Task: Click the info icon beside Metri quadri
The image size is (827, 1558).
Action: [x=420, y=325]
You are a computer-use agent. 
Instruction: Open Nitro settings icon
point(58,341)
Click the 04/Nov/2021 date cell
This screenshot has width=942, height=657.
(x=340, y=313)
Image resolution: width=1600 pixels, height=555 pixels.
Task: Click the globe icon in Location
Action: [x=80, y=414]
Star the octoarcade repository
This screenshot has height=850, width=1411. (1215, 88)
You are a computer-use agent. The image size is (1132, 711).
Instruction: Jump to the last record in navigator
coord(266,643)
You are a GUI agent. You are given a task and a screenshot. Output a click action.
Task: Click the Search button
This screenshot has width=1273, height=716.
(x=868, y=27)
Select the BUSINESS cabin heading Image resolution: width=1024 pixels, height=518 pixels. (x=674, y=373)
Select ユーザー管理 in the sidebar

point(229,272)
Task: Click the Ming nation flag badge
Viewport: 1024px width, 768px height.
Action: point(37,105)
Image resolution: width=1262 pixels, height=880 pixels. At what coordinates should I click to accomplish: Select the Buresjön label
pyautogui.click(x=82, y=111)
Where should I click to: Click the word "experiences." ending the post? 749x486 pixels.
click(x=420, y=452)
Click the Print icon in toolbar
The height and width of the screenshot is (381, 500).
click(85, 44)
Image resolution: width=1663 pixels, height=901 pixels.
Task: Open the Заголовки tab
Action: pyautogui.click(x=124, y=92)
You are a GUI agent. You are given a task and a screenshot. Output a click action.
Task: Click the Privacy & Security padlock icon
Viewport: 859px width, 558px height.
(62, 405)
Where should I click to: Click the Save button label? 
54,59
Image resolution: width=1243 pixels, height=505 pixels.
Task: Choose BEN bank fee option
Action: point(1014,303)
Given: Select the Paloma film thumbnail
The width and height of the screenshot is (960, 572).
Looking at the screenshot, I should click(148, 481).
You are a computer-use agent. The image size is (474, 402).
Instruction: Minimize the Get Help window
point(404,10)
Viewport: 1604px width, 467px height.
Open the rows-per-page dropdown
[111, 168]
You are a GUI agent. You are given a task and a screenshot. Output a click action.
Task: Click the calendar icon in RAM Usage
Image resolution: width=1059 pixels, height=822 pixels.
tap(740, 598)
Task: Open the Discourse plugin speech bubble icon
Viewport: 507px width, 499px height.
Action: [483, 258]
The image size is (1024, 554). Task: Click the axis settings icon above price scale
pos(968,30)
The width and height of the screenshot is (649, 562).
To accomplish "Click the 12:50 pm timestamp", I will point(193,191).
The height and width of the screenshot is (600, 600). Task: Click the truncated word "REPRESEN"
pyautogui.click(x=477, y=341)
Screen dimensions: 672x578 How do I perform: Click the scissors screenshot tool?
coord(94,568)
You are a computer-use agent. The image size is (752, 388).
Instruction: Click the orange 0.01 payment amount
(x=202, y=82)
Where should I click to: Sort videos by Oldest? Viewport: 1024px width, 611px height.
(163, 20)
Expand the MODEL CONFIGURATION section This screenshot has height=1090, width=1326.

------------------------------------

About this task.
The listing above should be repeated in its entirety, unchanged.

Answer box.
Task: Click the info icon beside Metri quadri
The image size is (827, 1558).
Action: [x=420, y=325]
You are a computer-use agent. 
Instruction: Open Nitro settings icon
point(58,341)
Click the 04/Nov/2021 date cell
This screenshot has width=942, height=657.
(x=340, y=313)
Image resolution: width=1600 pixels, height=555 pixels.
Task: Click the globe icon in Location
Action: [x=80, y=414]
Star the octoarcade repository
This screenshot has height=850, width=1411. (1215, 88)
You are a computer-use agent. The image size is (1132, 711).
Instruction: Jump to the last record in navigator
coord(266,643)
You are a GUI agent. You are given a task and a screenshot. Output a click action.
Task: Click the Search button
This screenshot has width=1273, height=716.
(x=868, y=27)
Select the BUSINESS cabin heading Image resolution: width=1024 pixels, height=518 pixels. (x=674, y=373)
Select ユーザー管理 in the sidebar

point(229,272)
Task: Click the Ming nation flag badge
Viewport: 1024px width, 768px height.
Action: point(37,105)
Image resolution: width=1262 pixels, height=880 pixels. At what coordinates should I click to accomplish: Select the Buresjön label
pyautogui.click(x=82, y=111)
Where should I click to: Click the word "experiences." ending the post? 749x486 pixels.
click(x=420, y=452)
Click the Print icon in toolbar
The height and width of the screenshot is (381, 500).
click(85, 44)
Image resolution: width=1663 pixels, height=901 pixels.
Task: Open the Заголовки tab
Action: pyautogui.click(x=124, y=92)
You are a GUI agent. You are given a task and a screenshot. Output a click action.
Task: Click the Privacy & Security padlock icon
Viewport: 859px width, 558px height.
(62, 405)
Where should I click to: Click the Save button label? 
54,59
Image resolution: width=1243 pixels, height=505 pixels.
Task: Choose BEN bank fee option
Action: point(1014,303)
Given: Select the Paloma film thumbnail
The width and height of the screenshot is (960, 572).
Looking at the screenshot, I should click(148, 481).
You are a computer-use agent. The image size is (474, 402).
Instruction: Minimize the Get Help window
point(404,10)
Viewport: 1604px width, 467px height.
Open the rows-per-page dropdown
[111, 168]
You are a GUI agent. You are given a task and a screenshot. Output a click action.
Task: Click the calendar icon in RAM Usage
Image resolution: width=1059 pixels, height=822 pixels.
tap(740, 598)
Task: Open the Discourse plugin speech bubble icon
Viewport: 507px width, 499px height.
Action: [483, 258]
The image size is (1024, 554). Task: Click the axis settings icon above price scale
pos(968,30)
The width and height of the screenshot is (649, 562).
To accomplish "Click the 12:50 pm timestamp", I will point(193,191).
The height and width of the screenshot is (600, 600). Task: Click the truncated word "REPRESEN"
pyautogui.click(x=477, y=341)
Screen dimensions: 672x578 How do I perform: Click the scissors screenshot tool?
coord(94,568)
You are a computer-use agent. The image size is (752, 388).
Instruction: Click the orange 0.01 payment amount
(x=202, y=82)
Where should I click to: Sort videos by Oldest? Viewport: 1024px width, 611px height.
(163, 20)
Expand the MODEL CONFIGURATION section This screenshot has height=1090, width=1326.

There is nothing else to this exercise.